7 thoughts on “To “See and Hear”

  1. I enjoyed this essay. Without mentioning certain cultural Mormon critics of the book of Mormon Kevin Jolley challenges those critics who have recently asserted that the mode of discourse in the Book of Mormon runs counter to the way Jews interpreted the scriptures and hence the Book of Mormon is rubbish. My impression is that such critics have no idea what they are talking about.

  2. Although the experience does not replace the need to be called and set apart, it does describe a divine commission and entitles the individual to carry the title of “witness.”

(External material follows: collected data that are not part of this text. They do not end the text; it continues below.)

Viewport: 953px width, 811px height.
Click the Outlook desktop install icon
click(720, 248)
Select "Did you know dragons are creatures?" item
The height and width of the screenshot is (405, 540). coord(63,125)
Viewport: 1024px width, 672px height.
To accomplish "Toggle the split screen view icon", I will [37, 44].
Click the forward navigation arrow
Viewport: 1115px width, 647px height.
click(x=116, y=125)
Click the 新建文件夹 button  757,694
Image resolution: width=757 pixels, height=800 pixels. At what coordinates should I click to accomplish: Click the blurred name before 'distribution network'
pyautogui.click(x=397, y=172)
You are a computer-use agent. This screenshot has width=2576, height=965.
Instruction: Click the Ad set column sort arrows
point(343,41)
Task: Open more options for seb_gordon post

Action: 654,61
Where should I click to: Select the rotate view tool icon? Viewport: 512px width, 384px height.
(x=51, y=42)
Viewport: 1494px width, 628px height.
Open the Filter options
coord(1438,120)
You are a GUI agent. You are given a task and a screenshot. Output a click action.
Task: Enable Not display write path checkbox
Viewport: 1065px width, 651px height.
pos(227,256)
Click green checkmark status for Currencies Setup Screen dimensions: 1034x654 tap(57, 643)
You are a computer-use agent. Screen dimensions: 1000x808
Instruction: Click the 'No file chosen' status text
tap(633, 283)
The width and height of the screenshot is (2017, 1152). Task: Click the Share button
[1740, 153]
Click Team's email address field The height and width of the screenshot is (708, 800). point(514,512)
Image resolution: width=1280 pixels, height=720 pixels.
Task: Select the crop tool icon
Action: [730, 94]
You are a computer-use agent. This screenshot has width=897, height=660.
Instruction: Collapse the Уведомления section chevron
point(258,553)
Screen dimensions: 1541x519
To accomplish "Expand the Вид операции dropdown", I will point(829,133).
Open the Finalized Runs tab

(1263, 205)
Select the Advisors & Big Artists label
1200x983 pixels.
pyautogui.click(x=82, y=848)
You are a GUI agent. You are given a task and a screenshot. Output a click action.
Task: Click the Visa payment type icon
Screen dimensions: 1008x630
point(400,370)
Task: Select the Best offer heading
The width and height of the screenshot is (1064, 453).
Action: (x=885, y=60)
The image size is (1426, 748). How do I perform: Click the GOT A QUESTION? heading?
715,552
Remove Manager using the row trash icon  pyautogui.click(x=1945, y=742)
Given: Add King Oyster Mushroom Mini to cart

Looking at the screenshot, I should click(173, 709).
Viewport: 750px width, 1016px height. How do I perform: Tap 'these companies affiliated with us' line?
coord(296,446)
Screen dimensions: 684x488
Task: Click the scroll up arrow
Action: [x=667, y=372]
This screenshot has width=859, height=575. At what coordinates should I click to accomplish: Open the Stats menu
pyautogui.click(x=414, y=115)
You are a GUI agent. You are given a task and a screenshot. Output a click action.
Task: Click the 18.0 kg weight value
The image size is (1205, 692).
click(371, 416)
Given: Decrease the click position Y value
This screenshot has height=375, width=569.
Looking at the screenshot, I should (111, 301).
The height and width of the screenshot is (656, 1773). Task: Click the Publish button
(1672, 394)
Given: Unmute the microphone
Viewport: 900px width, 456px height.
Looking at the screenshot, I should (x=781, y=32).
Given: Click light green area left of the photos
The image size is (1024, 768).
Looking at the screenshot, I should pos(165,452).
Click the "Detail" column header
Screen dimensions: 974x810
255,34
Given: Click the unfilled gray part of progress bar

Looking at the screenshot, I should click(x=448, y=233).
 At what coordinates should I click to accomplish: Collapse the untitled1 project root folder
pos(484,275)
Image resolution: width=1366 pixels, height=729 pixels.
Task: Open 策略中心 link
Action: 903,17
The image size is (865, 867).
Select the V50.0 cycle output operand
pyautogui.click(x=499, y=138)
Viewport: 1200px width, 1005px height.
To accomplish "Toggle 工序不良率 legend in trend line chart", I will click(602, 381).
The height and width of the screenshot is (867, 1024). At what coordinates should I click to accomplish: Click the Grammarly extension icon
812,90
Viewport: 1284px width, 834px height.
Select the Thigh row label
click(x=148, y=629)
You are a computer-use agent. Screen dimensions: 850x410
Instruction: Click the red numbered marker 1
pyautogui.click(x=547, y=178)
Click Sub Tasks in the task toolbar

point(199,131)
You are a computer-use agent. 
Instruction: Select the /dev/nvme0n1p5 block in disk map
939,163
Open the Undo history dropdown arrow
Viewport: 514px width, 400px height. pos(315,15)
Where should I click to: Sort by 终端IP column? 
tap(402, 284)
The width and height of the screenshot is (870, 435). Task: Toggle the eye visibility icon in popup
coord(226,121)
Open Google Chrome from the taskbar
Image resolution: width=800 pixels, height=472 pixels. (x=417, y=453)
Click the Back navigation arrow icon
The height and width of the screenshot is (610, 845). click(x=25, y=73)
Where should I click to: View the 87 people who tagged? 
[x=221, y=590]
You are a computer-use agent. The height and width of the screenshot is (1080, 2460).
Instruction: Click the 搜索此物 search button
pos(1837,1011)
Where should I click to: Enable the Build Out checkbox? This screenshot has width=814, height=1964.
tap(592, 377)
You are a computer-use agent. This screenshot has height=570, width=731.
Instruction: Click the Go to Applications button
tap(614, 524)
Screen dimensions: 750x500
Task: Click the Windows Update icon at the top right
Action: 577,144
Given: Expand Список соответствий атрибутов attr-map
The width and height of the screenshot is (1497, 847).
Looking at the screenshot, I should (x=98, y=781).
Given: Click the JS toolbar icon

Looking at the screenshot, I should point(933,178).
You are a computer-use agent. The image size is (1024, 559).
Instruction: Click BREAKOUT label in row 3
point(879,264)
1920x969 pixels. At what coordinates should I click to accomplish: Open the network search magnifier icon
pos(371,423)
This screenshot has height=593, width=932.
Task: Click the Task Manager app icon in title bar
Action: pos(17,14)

    In light of this sentence, it is odd that the chart at the end doesn’t include a row documenting the “calling” and “setting apart” of each witness. It seems obvious to me that the experience alone defines a witness, and that “calling” and “setting apart,” except they occur in heaven, are entirely irrelevant.

    It is my conviction that this article, along with Hamblin’s essay on the Sod of YHWH, are essential reading to understanding the faith Joseph restored.

  3. This is a wonderful analysis, thank you Kevin.

    It is fascinating to me how the Book of Mormon is able to not only utilize, but clarify and improve on so many elements of the Bible that are mostly lost or misunderstood in our day.

    The story of Daniel (10) is another ex:

    5 Then I lifted up mine eyes, and looked, and behold a certain man clothed in linen, whose loins were girded with fine gold of Uphaz:
    6 His body also was like the beryl, and his face as the appearance of lightning, and his eyes as lamps of fire, and his arms and his feet like in colour to polished brass, and the voice of his words like the voice of a multitude.
    7 And I Daniel alone saw the vision: for the men that were with me saw not the vision; but a great quaking fell upon them, so that they fled to hide themselves.
    8 Therefore I was left alone, and saw this great vision, and there remained no strength in me: for my comeliness was turned in me into corruption, and I retained no strength.
    9 Yet heard I the voice of his words: and when I heard the voice of his words, then was I in a deep sleep on my face, and my face toward the ground.
    10 ¶And, behold, an hand touched me, which set me upon my knees and upon the palms of my hands.
    11 And he said unto me, O Daniel, a man greatly beloved, understand the words that I speak unto thee, and stand upright: for unto thee am I now sent. And when he had spoken this word unto me, I stood trembling.
    12 Then said he unto me, Fear not, Daniel: for from the first day that thou didst set thine heart to understand, and to chasten thyself before thy God, thy words were heard, and I am come for thy words.

    Here we see another element of a true witness. He also touched the Lord. This brings to mind two things. One is the story of Abraham (Gen. 18) , the other is the phrase in 3 Nephi 11:
    13 And it came to pass that the Lord spake unto them saying:

    14 Arise and come forth unto me, that ye may thrust your hands into my side, and also that ye may feel the prints of the nails in my hands and in my feet, that ye may know that I am the God of Israel, and the God of the whole earth, and have been slain for the sins of the world.

    15 And it came to pass that the multitude went forth, and thrust their hands into his side, and did feel the prints of the nails in his hands and in his feet; and this they did do, going forth one by one until they had all gone forth, and did see with their eyes and did feel with their hands, and did know of a surety and did bear record, that it was he, of whom it was written by the prophets, that should come.

    We see here the complete measure of knowledge–hearing the voice of the Lord, seeing AND touching Him, that they might know and bear witness of His name.

    When the day comes that enough of us rise up and gain this witness, we will finally see how “They shall not hurt nor destroy in all my holy mountain, for the earth shall be full of the knowledge of the Lord, as the waters cover the sea.”

    May we rise up, so that the glorious day of the Lord may come swiftly!